Rebound after cessation of therapy is an issue, however, and was worse in the treated group “because more melanocytes are actually created when you reduce melanin. So once you stop the tranexamic acid, it rebounds,” Dr. Pandya said. Patients should use triple combination cream when they stop taking tranexamic acid, he advised.
However, he said that patients have called him within 1 month of stopping tranexamic acid, asking to restart treatment. He has had patients on tranexamic acid for 1 year or longer, without any side effects.
Women who are pregnant or nursing, have had two or more spontaneous abortions, are on oral contraceptives or other hormone-based birth control, have a history of thrombosis, are on blood thinners, are smokers, or have significant cardiovascular or respiratory disease, subarachnoid hemorrhage, any DVT, or a strong family history of thromboembolic events should not be treated with tranexamic acid.
Dr. Pandya pointed out that the 250-mg dose used in the study is not available in the United States, where only the 650-mg dose is available. So he writes a prescription for 650 mg a day, and tells patients to cut the pill in half and take a 325-mg dose twice a day (half in the morning and half at night).
At the Skin of Color Society meeting, Nahla Shihab, MD, of Universitas Indonesia, Jakarta, presented the results of a randomized, placebo-controlled study evaluating oral tranexamic acid plus hydroquinone cream in patients with moderate to severe melasma, in collaboration with UT Southwestern and Dr. Pandya. Patients were randomized to treatment with topical hydroquinone 4% cream, sunscreen, and tranexamic acid (250 mg twice a day), or hydroquinone 4% cream, sunscreen, and placebo for 3 months, followed by 3 months of sunscreen only.
At 12 weeks, those in the tranexamic acid group had a 55% decrease in the mMASI score, compared with 10.9% in the control group. After stopping treatment, some patients experienced relapses, similar to what has been observed in other studies, but “the severity was still lower than baseline,” Dr. Shihab reported.
In addition, the improvement in the mMASI score was higher than that seen in other studies, which could be due to a synergistic effect of the fibrin inhibitor with hydroquinone, she added.

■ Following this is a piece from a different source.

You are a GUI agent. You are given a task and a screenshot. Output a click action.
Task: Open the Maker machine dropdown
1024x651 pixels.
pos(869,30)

Another important finding was that improvements were noticeable after 2 weeks of treatment, “which suggests that the combination of oral tranexamic acid and hydroquinone has a rapid onset of action,” she said.
In both groups, 6% of the patients experienced erythema and pruritus, which resolved with continued use of hydroquinone, and one woman on tranexamic acid had menstrual cycle changes. Further studies should evaluate a longer duration of treatment and follow-up, with tranexamic acid and hydroquinone, and in combination with other treatments, Dr. Shihab said.
Dr. Pandya reported that he is a consultant to Aclaris Therapeutics and Pfizer, and has received grants/research funding from Incyte Corp. Dr. Shihab had no disclosures.